Entries giving target coordinates

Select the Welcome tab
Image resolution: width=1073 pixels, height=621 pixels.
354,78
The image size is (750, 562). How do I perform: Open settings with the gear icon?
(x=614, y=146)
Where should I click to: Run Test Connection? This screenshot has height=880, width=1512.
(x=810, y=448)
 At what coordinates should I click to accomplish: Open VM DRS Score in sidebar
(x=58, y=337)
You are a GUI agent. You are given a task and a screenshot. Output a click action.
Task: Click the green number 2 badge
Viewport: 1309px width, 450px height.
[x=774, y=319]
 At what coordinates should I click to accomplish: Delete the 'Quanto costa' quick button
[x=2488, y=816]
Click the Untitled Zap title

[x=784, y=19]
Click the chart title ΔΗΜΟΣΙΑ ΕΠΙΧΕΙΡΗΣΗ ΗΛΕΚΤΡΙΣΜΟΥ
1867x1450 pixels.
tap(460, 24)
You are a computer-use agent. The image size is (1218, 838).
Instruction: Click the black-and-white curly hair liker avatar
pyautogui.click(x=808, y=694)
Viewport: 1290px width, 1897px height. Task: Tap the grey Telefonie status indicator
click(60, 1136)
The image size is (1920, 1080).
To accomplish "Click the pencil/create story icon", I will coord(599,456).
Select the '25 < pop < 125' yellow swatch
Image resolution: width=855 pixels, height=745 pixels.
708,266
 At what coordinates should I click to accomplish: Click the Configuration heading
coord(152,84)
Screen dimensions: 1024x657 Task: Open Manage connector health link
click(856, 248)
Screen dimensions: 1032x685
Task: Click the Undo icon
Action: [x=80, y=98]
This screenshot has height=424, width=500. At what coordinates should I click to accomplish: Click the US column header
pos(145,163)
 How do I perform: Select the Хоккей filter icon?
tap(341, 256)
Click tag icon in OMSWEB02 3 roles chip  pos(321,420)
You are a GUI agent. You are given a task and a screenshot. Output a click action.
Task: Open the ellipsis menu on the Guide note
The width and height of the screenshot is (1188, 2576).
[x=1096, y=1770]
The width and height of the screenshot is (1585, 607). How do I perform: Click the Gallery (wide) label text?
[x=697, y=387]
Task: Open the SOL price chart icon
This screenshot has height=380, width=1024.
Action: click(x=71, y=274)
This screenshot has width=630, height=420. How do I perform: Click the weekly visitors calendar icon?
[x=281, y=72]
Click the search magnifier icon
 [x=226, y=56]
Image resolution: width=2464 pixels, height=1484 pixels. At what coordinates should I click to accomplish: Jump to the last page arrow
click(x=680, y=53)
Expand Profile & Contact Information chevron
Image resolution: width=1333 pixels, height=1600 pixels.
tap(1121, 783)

# WHAT TO PRODUCE
Reproduce the entire listing above line for line, changing nothing.

# WORKED ANSWER
Select the Welcome tab
Image resolution: width=1073 pixels, height=621 pixels.
354,78
The image size is (750, 562). How do I perform: Open settings with the gear icon?
(x=614, y=146)
Where should I click to: Run Test Connection? This screenshot has height=880, width=1512.
(x=810, y=448)
 At what coordinates should I click to accomplish: Open VM DRS Score in sidebar
(x=58, y=337)
You are a GUI agent. You are given a task and a screenshot. Output a click action.
Task: Click the green number 2 badge
Viewport: 1309px width, 450px height.
[x=774, y=319]
 At what coordinates should I click to accomplish: Delete the 'Quanto costa' quick button
[x=2488, y=816]
Click the Untitled Zap title

[x=784, y=19]
Click the chart title ΔΗΜΟΣΙΑ ΕΠΙΧΕΙΡΗΣΗ ΗΛΕΚΤΡΙΣΜΟΥ
1867x1450 pixels.
tap(460, 24)
You are a computer-use agent. The image size is (1218, 838).
Instruction: Click the black-and-white curly hair liker avatar
pyautogui.click(x=808, y=694)
Viewport: 1290px width, 1897px height. Task: Tap the grey Telefonie status indicator
click(60, 1136)
The image size is (1920, 1080).
To accomplish "Click the pencil/create story icon", I will coord(599,456).
Select the '25 < pop < 125' yellow swatch
Image resolution: width=855 pixels, height=745 pixels.
708,266
 At what coordinates should I click to accomplish: Click the Configuration heading
coord(152,84)
Screen dimensions: 1024x657 Task: Open Manage connector health link
click(856, 248)
Screen dimensions: 1032x685
Task: Click the Undo icon
Action: [x=80, y=98]
This screenshot has height=424, width=500. At what coordinates should I click to accomplish: Click the US column header
pos(145,163)
 How do I perform: Select the Хоккей filter icon?
tap(341, 256)
Click tag icon in OMSWEB02 3 roles chip  pos(321,420)
You are a GUI agent. You are given a task and a screenshot. Output a click action.
Task: Open the ellipsis menu on the Guide note
The width and height of the screenshot is (1188, 2576).
[x=1096, y=1770]
The width and height of the screenshot is (1585, 607). How do I perform: Click the Gallery (wide) label text?
[x=697, y=387]
Task: Open the SOL price chart icon
This screenshot has height=380, width=1024.
Action: click(x=71, y=274)
This screenshot has width=630, height=420. How do I perform: Click the weekly visitors calendar icon?
[x=281, y=72]
Click the search magnifier icon
 [x=226, y=56]
Image resolution: width=2464 pixels, height=1484 pixels. At what coordinates should I click to accomplish: Jump to the last page arrow
click(x=680, y=53)
Expand Profile & Contact Information chevron
Image resolution: width=1333 pixels, height=1600 pixels.
tap(1121, 783)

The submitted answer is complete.